PAGE TEXT
########################################

Tactical Unit: Comrades in Arms () is a 2009 Hong Kong film directed by Law Wing-Cheong. This film is also called "PTU 2", in reference to the first film in the series, PTU, though it is not the second entry in the Tactical Unit series.

"Comrades in Arms" has been featured in the 2009 Hong Kong Film Panorama in Brussels, the 2009 New York Asian Film Festival of New York City, the 2009 Zero em Comportamento festival of Lisbon, and the 2009 Fantasia Festival of Montreal.

Plot
As a front-line police officer, you never leave a brother behind or bite a brother's behind... Tactical Unit Column Sergeant Sam (Simon Yam) and May (Maggie Siu) have been working together for some time but have never got along well. May is promoted recently as she always wins praises from her supervisor, whereas Sam is shut out from any chance of promotion. As a result, their column's morale drops to all-time low. A daring bank heist takes the tactical unit to Hong Kong's remote mountains searching for armed bandits. As Sam and May lead their team to conduct sweeps amidst treacherous terrain and deadly ambushes, they understand the only way to survive the mission is if they stick together as one.

########################################

GOAL 1
Output the records from the line with "Activate the Scissors tool" through the line with "coord(34,145)", both lines included, as a two-column CSV with the columns instruction and response. Give one row per record, with each value in a single quoted field and line breaks replaced by spaces.

########################################

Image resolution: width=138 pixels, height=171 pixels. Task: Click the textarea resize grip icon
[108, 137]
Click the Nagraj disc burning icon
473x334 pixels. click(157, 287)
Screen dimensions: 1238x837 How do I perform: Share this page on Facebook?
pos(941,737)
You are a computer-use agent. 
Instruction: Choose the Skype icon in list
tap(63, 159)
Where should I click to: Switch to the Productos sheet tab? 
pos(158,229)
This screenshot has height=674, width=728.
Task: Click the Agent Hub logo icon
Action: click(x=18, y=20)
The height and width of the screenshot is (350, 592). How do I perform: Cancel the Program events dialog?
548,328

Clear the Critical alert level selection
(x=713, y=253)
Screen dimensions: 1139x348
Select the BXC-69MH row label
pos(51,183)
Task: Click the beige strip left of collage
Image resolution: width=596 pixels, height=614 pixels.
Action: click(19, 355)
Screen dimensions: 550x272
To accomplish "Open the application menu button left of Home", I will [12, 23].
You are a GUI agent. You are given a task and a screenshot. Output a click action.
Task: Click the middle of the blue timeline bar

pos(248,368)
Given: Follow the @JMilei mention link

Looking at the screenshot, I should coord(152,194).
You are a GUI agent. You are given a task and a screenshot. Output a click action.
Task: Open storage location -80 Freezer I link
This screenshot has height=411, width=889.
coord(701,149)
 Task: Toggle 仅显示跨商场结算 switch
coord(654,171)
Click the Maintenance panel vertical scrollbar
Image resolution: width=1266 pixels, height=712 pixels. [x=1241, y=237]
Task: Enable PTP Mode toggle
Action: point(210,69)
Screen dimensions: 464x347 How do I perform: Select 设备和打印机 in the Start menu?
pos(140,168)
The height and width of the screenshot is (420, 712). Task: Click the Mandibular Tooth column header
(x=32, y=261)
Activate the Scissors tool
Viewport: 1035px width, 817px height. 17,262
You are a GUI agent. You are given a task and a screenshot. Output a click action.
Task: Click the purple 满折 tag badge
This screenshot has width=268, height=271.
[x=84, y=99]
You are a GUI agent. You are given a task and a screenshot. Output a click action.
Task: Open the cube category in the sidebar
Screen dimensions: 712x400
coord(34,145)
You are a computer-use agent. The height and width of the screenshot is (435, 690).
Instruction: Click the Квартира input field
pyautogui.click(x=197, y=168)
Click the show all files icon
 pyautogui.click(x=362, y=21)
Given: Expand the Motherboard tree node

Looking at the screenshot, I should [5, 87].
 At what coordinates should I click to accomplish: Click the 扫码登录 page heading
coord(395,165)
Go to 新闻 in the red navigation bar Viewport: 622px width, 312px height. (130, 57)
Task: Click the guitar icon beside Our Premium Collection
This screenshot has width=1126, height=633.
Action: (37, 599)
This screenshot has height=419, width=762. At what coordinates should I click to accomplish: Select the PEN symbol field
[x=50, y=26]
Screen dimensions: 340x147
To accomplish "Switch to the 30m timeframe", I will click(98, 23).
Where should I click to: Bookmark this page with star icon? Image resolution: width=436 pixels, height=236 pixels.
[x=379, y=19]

########################################

GOAL 2
Write the next part of the article on the film Tactical Unit: Comrades in Arms, picking up after its final sentence.

RIGHT ANSWER 1
instruction,response
"Activate the Scissors tool","Viewport: 1035px width, 817px height. 17,262"
"You are a GUI agent. You are given a task and a screenshot. Output a click action. Task: Click the purple 满折 tag badge This screenshot has width=268, height=271.","[x=84, y=99]"
"You are a GUI agent. You are given a task and a screenshot. Output a click action. Task: Open the cube category in the sidebar Screen dimensions: 712x400","coord(34,145)"

RIGHT ANSWER 2
Cast
 Simon Yam - Sam
 Maggie Shiu - May
 Lam Suet - Fat Lo
 Samuel Pang - Roy
 Vincent Sze - Cow
 Ben Wong - Officer Ho
 Teddy Lin
 Tommy Yuen
 Lam King Kong
 Lam Diy Kuen
 Wong Chi Wai
 Cheung Wing Cheung
 Hon Chun
 Lee Gin Hing
 Luk Man Wai
 Ma Chao
 Wong Gwan Hong
 Jack Wong Wai Leung
 Wong Wa Wo

Production
Several scenes of the film were shot at St. Joseph's Church in Ma On Shan Village.

Release
Comrades in Arms was released in theaters on 8 January 2009. The film was released on DVD and VCD on 17 April 2009.

Awards and nominations
16th Hong Kong Film Critics Society Award
 Film of Merit

See also
 Tactical Unit (film series)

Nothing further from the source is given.